Write out all the records exactly, and keep any images out.
--- Records for this exercise Enclosed Below ---
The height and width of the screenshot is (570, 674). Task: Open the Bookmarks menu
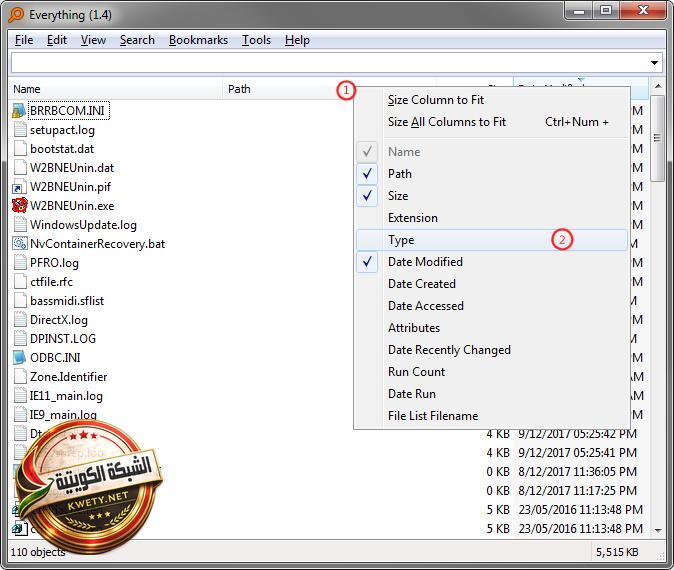198,40
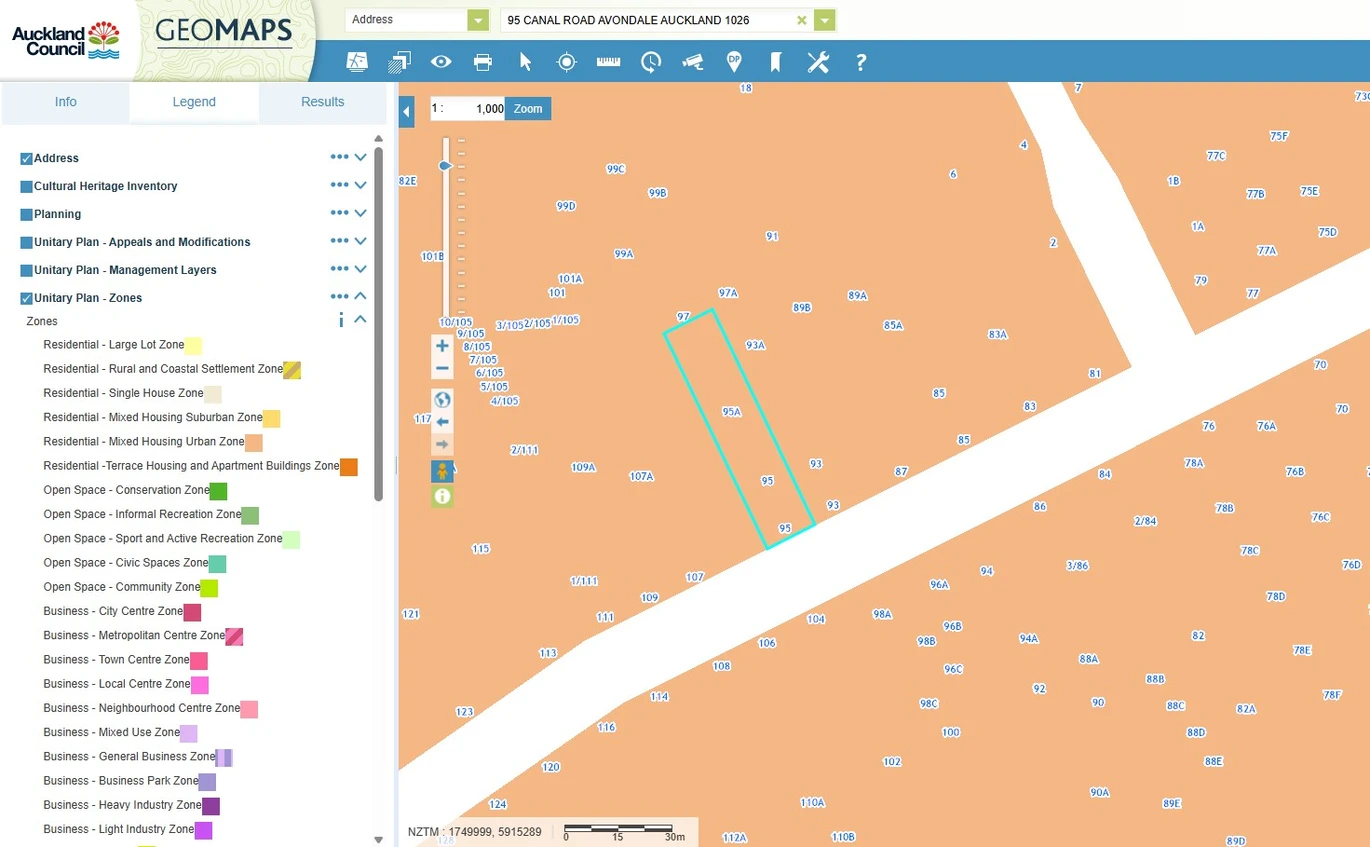Click the bookmark icon in toolbar
This screenshot has height=847, width=1370.
pyautogui.click(x=775, y=62)
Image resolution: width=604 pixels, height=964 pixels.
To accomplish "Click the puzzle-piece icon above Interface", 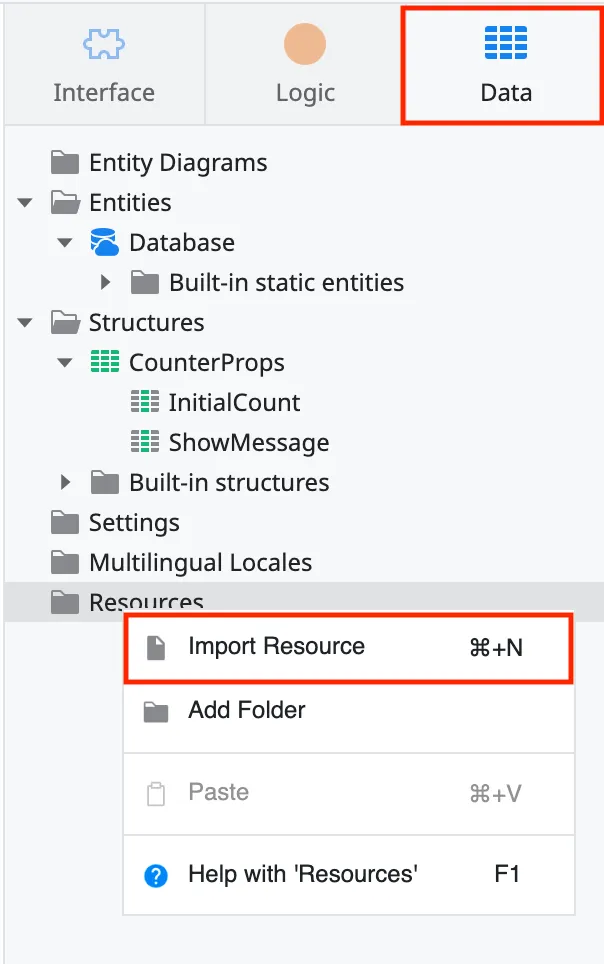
--- End of Enclosed Records for this exercise ---
__Result below__
The height and width of the screenshot is (570, 674). Task: Open the Bookmarks menu
198,40
Click the bookmark icon in toolbar
This screenshot has height=847, width=1370.
pyautogui.click(x=775, y=62)
Image resolution: width=604 pixels, height=964 pixels.
To accomplish "Click the puzzle-piece icon above Interface", 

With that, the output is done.